How to keep time on resumed KVM guest with libvirt

kvm-virtualizationlibvirttime-synchronizationvirtualization

On my host I am using libvirt and a KVM guest. When the host is shutting down, libvirt suspends the guest. When the host is starting up, libvirt resumes the guest. The problem is, if the guest is suspended and resumed after 24 hours for example, then the guest time is 24 hours in the past.

I thought that maybe the problem is with the clocksource, but it is set to "kvm-clock" already.

$ cat /sys/devices/system/clocksource/clocksource0/available_clocksource
kvm-clock tsc hpet acpi_pm 

$ cat /sys/devices/system/clocksource/clocksource0/current_clocksource
kvm-clock

Best Answer

The Problem

I've got the same problem and I haven't found a good solution. Here's what I found:

The problem is that after resume, the system and hardware clock times on the guest are different:

root@guest:~# date; hwclock
Sat Oct 11 13:09:38 UTC 2014
Sat Oct 11 13:10:42 2014  -0.454380 seconds

On the host, they agree:

root@four:~# date; hwclock
Sat Oct 11 13:11:35 UTC 2014
Sat Oct 11 13:11:36 2014  -1.000372 seconds

The solution would be to run hwclock --hctosys on the guest after it's been resumed. However, I haven't found a way to do this with changes on the guest system only, as the guest doesn't notice that it is suspended and resumed.

QEmu Guest Agent

There is the possibility to run a software called QEmu Guest Agent on the guest and notify from the host to update the guest system clock from the guest hardware clock. However, the page mentions that the guest agent makes the host and guest vulnerable to attacks from each other because of issues with a JSON parser (at least I believe that the affected code is also run on the host, I'm not sure about that). Anyway, here's how to set that up:

  1. Set up a virtio serial channel for the agent as mentioned in the libvirt wiki (see also libvirt domain format documentation).

  2. After the serial channel is available, install and start the QEmu Guest Agent on the guest. (Debian: apt-get install --no-install-recommends qemu-guest-agent.)

  3. Trigger the clock offset by suspending, waiting and resuming. Then run the following command on the host to correct it: virsh qemu-agent-command backup '{"execute":"guest-set-time"}' The wiki page that using virsh qemu-agent-command is unsupported, but I haven't found any other command that does the job.

I found two discussions on automating within libvirt the call to guest-set-time on resume from suspend:

However, nothing has been implemented yet as far as I could see.

I found information on how to submit commands to the guest agent on wiki of stoney-cloud.org.

I've also tried setting tickpolicy="catchup" in the libvirt timer configuration but this didn't solve the problem.

NTP

An alternative to using the agent would be to use an ntp daemon or to call ntpdate periodically from a cron job.

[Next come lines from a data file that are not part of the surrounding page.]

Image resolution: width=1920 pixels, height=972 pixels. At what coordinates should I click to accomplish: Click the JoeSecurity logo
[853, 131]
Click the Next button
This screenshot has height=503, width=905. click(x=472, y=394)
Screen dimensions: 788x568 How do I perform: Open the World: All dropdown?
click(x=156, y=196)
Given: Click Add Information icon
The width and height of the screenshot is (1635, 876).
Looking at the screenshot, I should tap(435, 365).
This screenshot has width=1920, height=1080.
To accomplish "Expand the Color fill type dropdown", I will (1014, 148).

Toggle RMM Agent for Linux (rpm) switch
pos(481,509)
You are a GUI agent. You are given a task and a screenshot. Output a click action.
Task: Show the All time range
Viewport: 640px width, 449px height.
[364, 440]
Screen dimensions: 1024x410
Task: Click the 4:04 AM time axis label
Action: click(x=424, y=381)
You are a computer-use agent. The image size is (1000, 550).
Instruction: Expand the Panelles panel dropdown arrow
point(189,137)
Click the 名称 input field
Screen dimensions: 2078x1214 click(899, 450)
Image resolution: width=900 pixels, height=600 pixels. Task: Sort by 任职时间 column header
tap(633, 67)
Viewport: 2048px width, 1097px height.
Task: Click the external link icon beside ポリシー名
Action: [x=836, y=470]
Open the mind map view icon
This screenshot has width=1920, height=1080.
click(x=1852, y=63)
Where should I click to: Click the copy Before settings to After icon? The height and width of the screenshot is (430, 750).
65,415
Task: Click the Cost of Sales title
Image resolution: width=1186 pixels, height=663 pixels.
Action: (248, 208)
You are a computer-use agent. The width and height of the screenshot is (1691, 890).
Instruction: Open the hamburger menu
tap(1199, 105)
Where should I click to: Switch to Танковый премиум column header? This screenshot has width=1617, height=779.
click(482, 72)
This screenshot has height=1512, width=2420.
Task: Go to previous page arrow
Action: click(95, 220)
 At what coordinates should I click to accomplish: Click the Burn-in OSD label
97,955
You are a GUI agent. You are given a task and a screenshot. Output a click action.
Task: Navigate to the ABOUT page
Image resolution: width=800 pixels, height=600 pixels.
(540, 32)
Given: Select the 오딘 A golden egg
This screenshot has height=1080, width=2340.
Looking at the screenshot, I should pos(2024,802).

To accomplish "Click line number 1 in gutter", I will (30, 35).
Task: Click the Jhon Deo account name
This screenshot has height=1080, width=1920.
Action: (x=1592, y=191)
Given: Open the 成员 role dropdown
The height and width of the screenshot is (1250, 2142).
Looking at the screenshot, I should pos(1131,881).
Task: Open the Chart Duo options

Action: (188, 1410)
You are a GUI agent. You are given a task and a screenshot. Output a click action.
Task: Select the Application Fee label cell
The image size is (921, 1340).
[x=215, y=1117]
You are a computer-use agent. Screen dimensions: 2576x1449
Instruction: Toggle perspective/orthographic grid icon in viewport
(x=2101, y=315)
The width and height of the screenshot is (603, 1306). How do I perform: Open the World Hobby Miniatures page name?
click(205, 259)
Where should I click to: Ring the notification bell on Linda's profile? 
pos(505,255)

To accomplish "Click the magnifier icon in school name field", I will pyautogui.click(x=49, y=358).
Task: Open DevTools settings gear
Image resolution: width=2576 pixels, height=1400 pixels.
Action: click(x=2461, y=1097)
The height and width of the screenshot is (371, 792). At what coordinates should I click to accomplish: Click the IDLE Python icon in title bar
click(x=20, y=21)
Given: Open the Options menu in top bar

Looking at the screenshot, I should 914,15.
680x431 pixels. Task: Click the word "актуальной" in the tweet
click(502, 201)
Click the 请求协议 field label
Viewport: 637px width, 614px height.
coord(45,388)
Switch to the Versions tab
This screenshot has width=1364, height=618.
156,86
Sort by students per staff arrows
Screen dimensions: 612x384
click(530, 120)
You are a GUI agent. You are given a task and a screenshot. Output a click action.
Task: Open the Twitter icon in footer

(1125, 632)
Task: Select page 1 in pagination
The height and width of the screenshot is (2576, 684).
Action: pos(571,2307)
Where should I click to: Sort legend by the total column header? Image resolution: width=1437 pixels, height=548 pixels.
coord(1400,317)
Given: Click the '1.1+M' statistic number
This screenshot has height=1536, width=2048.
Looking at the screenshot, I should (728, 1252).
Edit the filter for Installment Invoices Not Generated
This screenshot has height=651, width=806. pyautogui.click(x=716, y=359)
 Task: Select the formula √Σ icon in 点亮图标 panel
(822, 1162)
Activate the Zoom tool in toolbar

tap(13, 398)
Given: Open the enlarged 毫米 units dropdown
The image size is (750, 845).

I wouldn't recommend the latter, as it can cause the time to go backwards, which can confuse programs (for example, the Dovecot IMAP server doesn't try to handle time going backwards and can terminate).

I tried the following ntp daemons:

  • openntpd: Corrects time very slowly at a rate of about 2 seconds per 60 minutes in my test. The time offset was 120 seconds. Also, openntpd throws an error if the time offset is too large and, in my test, completely fails to correct time in that case. Advantages of openntpd: Can run as regular user in chroot.

  • chrony: Corrects a time offset of 120 seconds in 30 minutes in my test. chrony can be configured to run as regular user. chroot support is not implemented. NTP server polling interval can be configured for each NTP server.

  • systemd-timesyncd: Corrects a time offset of 120 seconds in 30 seconds in my test. Runs as regular user by default. However, the polling interval of NTP servers increases up to 2048 seconds, so that a suspend/resume wouldn't be detected until 34 minutes after the resume in the worst case. This does not seem to be configurable. Also, I've observed timesyncd step the time backwards, which causes the same problems as calling ntpdate in a cron (see above).

chrony solves the problem. Openntpd isn't suitable because its correction rate is too low and doesn't seem to be configurable. systemd-timesyncd doesn't entirely solve the problem either, because its polling interval is not configurable.

I tested the following Debian versions of the NTP daemons: openntpd 20080406p-10, chrony 1.30-1 and systemd 215-5+b1.